High-Throughput Measurement of the Long Excited-state Lifetime of Quantum Dots in Flow Cytometry

The long fluorescence lifetime of quantum dots (QDs) is not often utilized in high-throughput bioassays, despite of the potential for the lifetime to be an optimum parameter for multiplexing with spectrally overlapping excitable species that have short fluorescence lifetimes. The limitation of currently available instruments that can rapidly resolve complex decay kinetics of QDs contributes to this dearth. Therefore work in our laboratory is focused on developing unique and reliable frequency-domain flow cytometry (FDFC) systems as well as QDs applications where fluorescence dynamics are exploited. In this paper we demonstrate both by simulation and experimental validation, the viability of rapidly capturing the fluorescence lifetime of QDs from single QDs-labeled cells and microspheres by employing a home-built FDFC system. With FDFC theory we simulated measurements of long-lived QDs decays and evaluated the potential to discriminate multi-exponential decay profiles of QDs from typical cellular autofluorescence lifetimes.
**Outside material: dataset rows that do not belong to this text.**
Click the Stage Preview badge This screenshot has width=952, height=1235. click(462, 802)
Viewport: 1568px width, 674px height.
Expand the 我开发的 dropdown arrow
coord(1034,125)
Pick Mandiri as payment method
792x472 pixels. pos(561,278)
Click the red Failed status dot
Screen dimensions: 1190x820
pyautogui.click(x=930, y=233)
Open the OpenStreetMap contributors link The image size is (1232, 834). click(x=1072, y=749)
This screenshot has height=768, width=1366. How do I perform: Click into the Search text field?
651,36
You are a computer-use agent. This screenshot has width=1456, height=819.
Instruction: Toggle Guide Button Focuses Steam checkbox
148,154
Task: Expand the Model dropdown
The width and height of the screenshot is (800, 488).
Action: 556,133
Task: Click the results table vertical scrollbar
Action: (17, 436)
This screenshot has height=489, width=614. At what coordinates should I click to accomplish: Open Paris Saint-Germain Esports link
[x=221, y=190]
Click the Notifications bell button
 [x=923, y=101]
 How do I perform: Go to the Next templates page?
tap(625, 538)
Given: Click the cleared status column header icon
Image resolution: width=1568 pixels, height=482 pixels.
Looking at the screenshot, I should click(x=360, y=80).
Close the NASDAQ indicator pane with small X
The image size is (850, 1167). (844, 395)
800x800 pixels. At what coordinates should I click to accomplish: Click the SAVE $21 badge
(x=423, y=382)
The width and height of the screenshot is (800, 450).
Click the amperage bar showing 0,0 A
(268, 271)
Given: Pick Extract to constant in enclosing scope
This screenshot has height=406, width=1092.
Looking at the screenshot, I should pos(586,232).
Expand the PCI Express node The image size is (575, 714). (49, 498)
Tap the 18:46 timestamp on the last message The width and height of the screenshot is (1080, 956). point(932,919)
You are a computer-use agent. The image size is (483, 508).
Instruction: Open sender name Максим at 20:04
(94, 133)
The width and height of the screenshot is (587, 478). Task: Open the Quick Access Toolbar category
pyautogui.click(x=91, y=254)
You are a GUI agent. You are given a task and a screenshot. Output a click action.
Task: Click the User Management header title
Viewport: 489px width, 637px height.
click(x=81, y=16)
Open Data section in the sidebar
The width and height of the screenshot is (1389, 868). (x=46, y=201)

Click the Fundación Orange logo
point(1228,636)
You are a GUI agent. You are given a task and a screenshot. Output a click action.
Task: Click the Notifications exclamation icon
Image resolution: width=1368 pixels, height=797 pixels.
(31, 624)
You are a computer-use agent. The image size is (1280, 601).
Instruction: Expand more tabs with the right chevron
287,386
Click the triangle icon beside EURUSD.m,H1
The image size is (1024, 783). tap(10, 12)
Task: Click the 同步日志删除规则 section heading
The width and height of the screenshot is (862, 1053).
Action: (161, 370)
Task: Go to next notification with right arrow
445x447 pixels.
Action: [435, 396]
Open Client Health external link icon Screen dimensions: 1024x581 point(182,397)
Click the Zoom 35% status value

Our FDFC simulation work included calculations of fluorescence phase-shifts at multiple modulation frequencies extracted from square wave modulation signals (i.e. similar to heterodyning frequency-domain spectroscopy). Experimental work to support the result from our simulations involved acquiring measurements from real samples and processing them for multi-frequency phase shifts. Additionally the average excited-state lifetimes of QDs (streptavidin conjugated CdSe/Zns and oleic acid coated CdSxSe1-x/ZnS) measured were found to be greater than 15 ns. The average lifetime results were consistent with published literature values as well as verified with independent time domain measurements. This work opens the possibility of developing powerful bioassays using FDFC based on the long fluorescence lifetime of QDs.